Butterfly reminds me in some ways of your 2003 novel Of A Boy. Although Adrian in Of A Boy was an unloved child from a fractured family and Plum in Butterfly is at the heart of a family who adore her, they both seem socially adrift in a similar way. And a profound sadness pervades both books. Do you see parallels between the two books?
I do – sometimes I refer to it as Of A Girl – although I don’t really know why the two books operate as companion pieces. Superficially, they share certain elements – a young protagonist, a suburban setting, moody young men – but I agree that the connection goes deeper. I don’t know why, and I didn’t intend it. I think it’s simply that, when you write a lot of books and you are interested in a limited range of themes and settings, there will be many times when one book reflects another.
In a previous interview, you observed: ‘Children live by animal rules. They’re as quick as anything to turn on somebody that they think is weak and rip that person apart.’ Do you think this is what’s happening between Plum and her friends in Butterfly – do you think it’s human nature, to some extent?
Children at least have the excuse that they treat a weaker member badly almost in a primal way – as with animals, it’s a cruel but a natural thing. Teenage girls who are nasty to each other are at an age when they should know better and there is no excuse for their behaviour. I do think it’s human nature to pick on the weak – it’s an aspect of us that reveals how closely related we are to the rest of the animals – but just because it’s human nature doesn’t mean it is desirable or excusable or even forgivable. Deliberate cruelty inflicted on any living creature is, I think, the absolute most repellent of offenses.
Plum is stuck between childhood and adolescence, and has mixed feelings about the transition – longing for cupcakes, fairy bread and the gentle ribbing of her brothers one minute, and to be taken seriously as a budding grown-up the next. Were you particularly attracted to exploring that period of transition? If so, why?
I like creating characters who are teetering in some way – on the edge of violence and insanity, goodness and wickedness, innocence and wisdom. A character who can be pushed either way makes for a flexible character. Fourteen was a good age for Plum because it gave me the freedom to put her into a wide range of situations – a birthday party for a little boy, an ear-piercing session at a friend’s home – and a variety of ways in which to respond to them (as a child, or as a young woman). As a 14- year-old, she was not stuck with being the same character all the time. She could adapt to every situation in the way that was most useful to me, but also always believable to the reader.
There is a certain amount of room for interpretation in Butterfly – particularly because events are told so clearly through the perspective of the narrators, most of whom are somewhat unreliable. Is it important for you to create that in your writing?
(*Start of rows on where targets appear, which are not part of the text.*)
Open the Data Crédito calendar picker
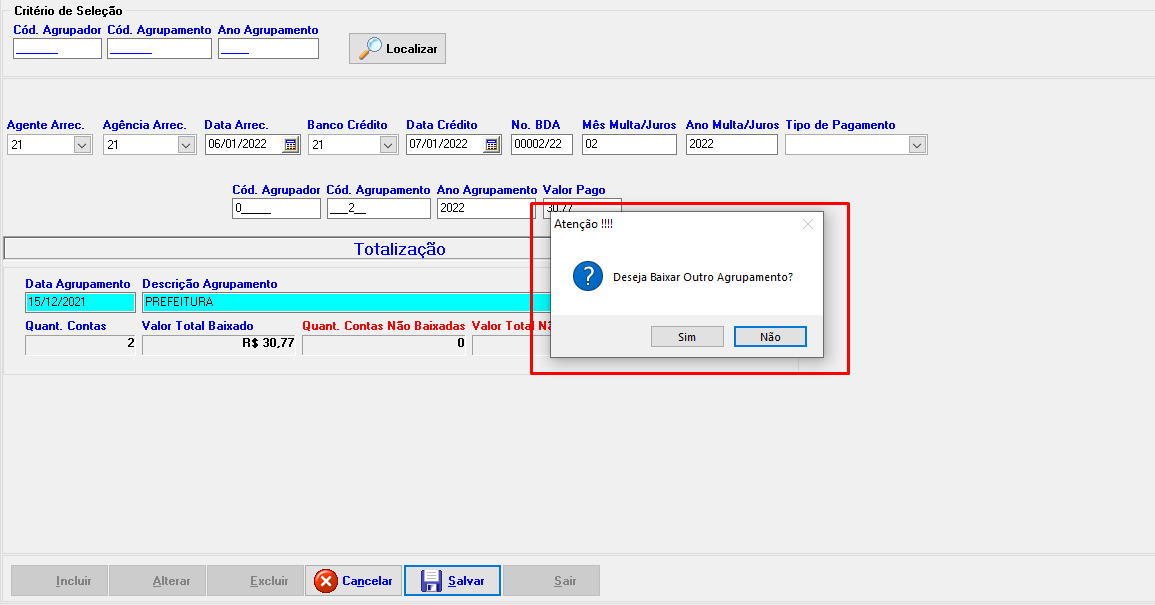Screen dimensions: 1155x605 pos(491,145)
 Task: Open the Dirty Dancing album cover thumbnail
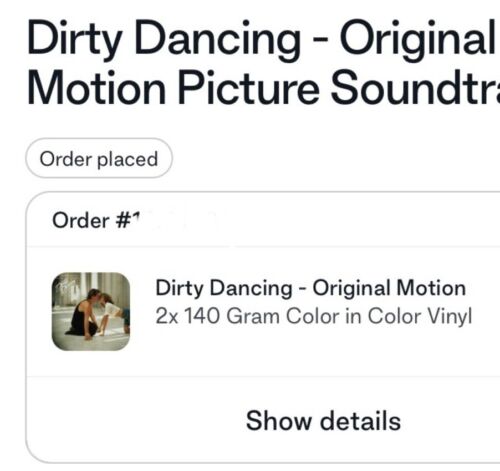click(91, 311)
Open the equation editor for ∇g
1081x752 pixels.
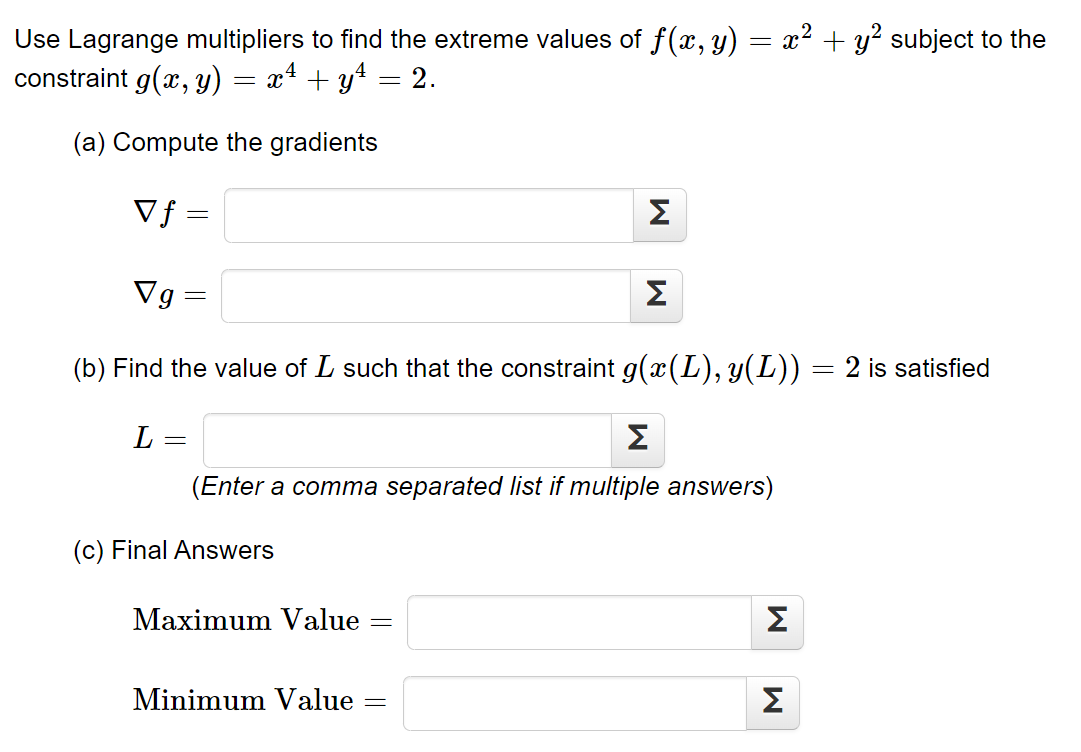coord(657,296)
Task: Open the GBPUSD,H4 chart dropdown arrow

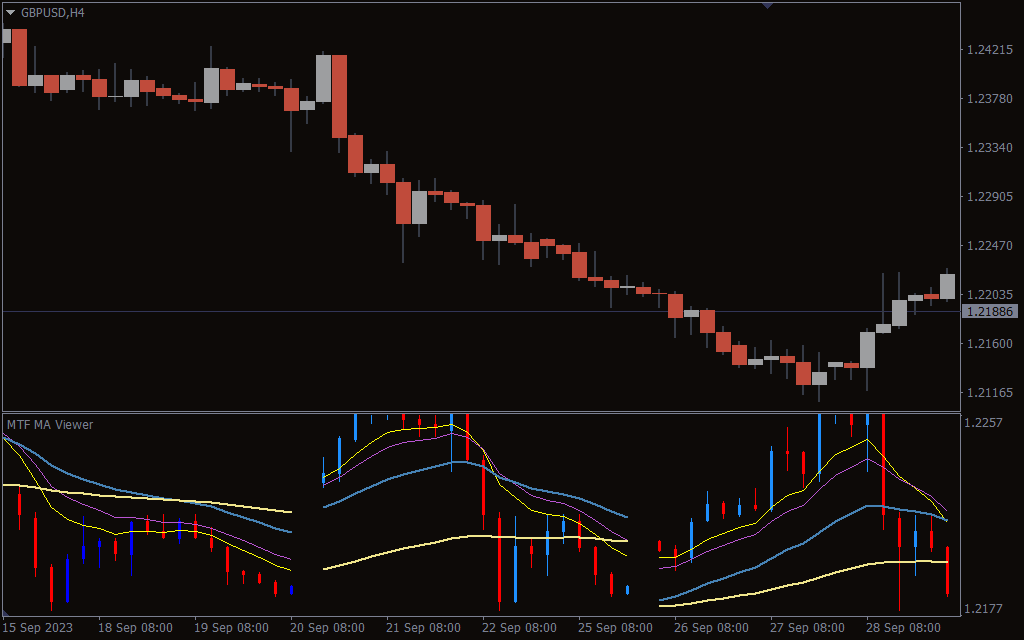Action: click(10, 12)
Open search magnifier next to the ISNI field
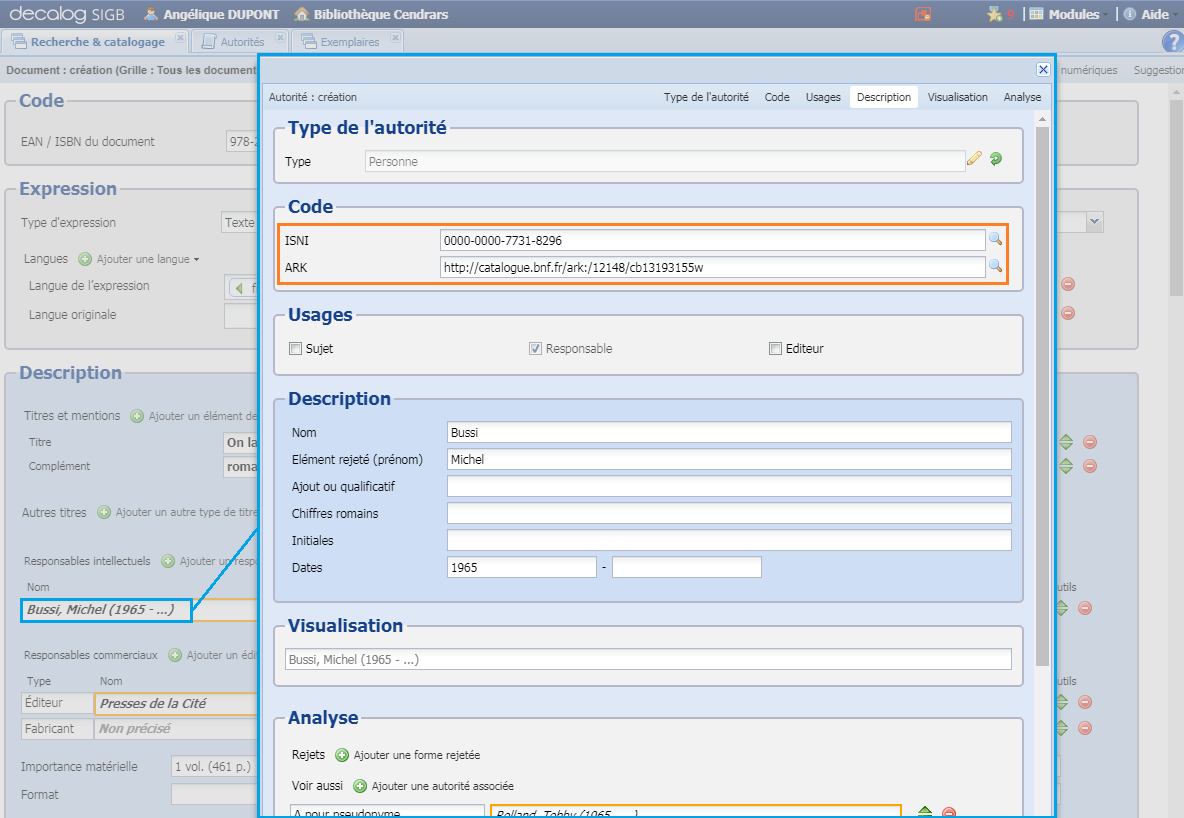Screen dimensions: 1184x818 point(996,240)
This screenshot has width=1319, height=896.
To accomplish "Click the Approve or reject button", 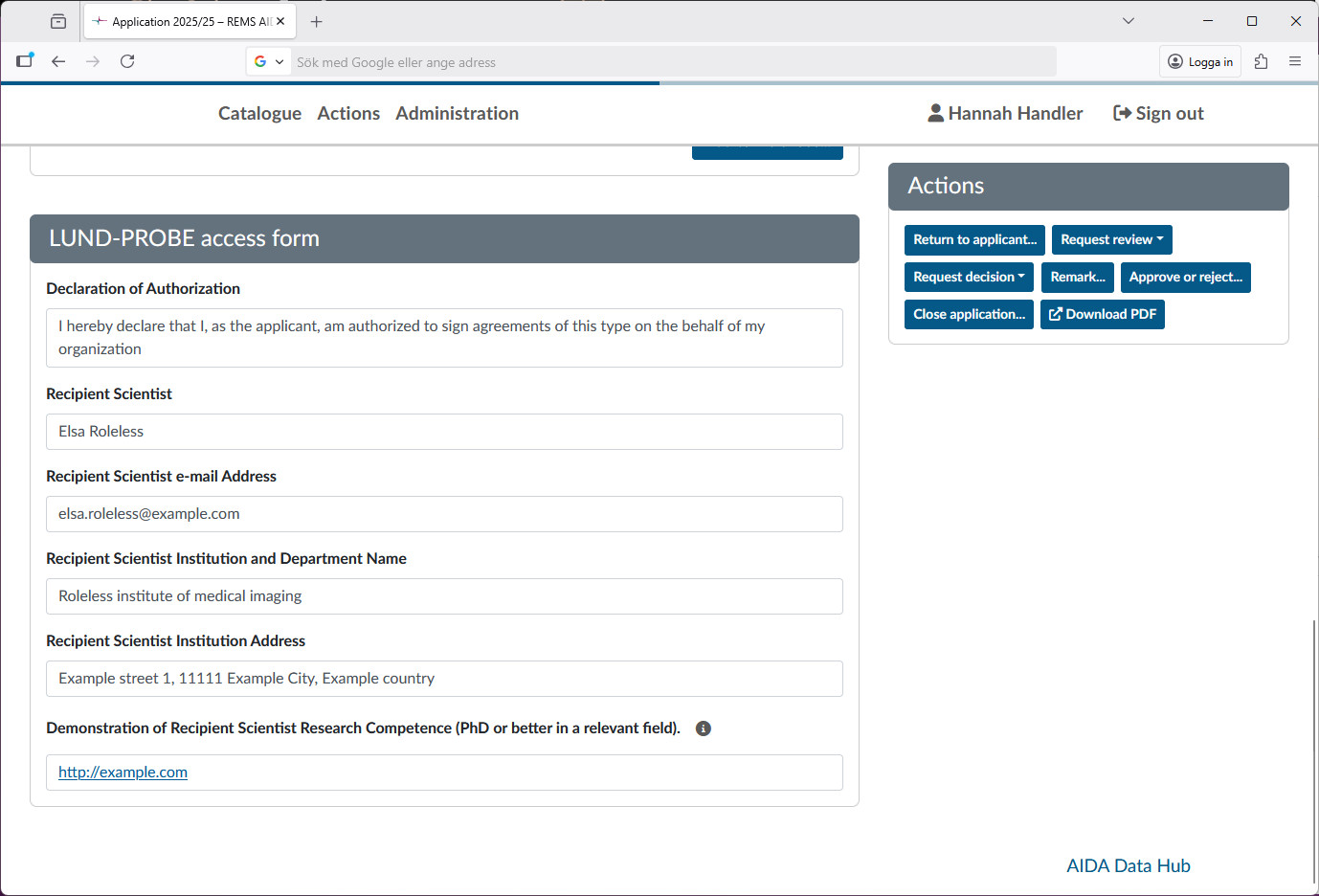I will [x=1185, y=277].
Yes, I like leaving lots of frayed ends in my books. I write for people who like to think about what they’re reading, so I litter the books with falsehoods and unanswered questions and minor suggestions of major events. I really hate the idea that I must tell the reader everything in clunking detail. The reader is part of the experience that is a book, and I like the reader to have some input into the creation of the work – to decide what happens in the end, if need be. It’s why I never write sequels – the notion of hammering something out to utter flatness is ghastly to me. I will never tell a reader that the way they’ve read a book is wrong. Every thoughtful reading is a correct reading, as far as I can see.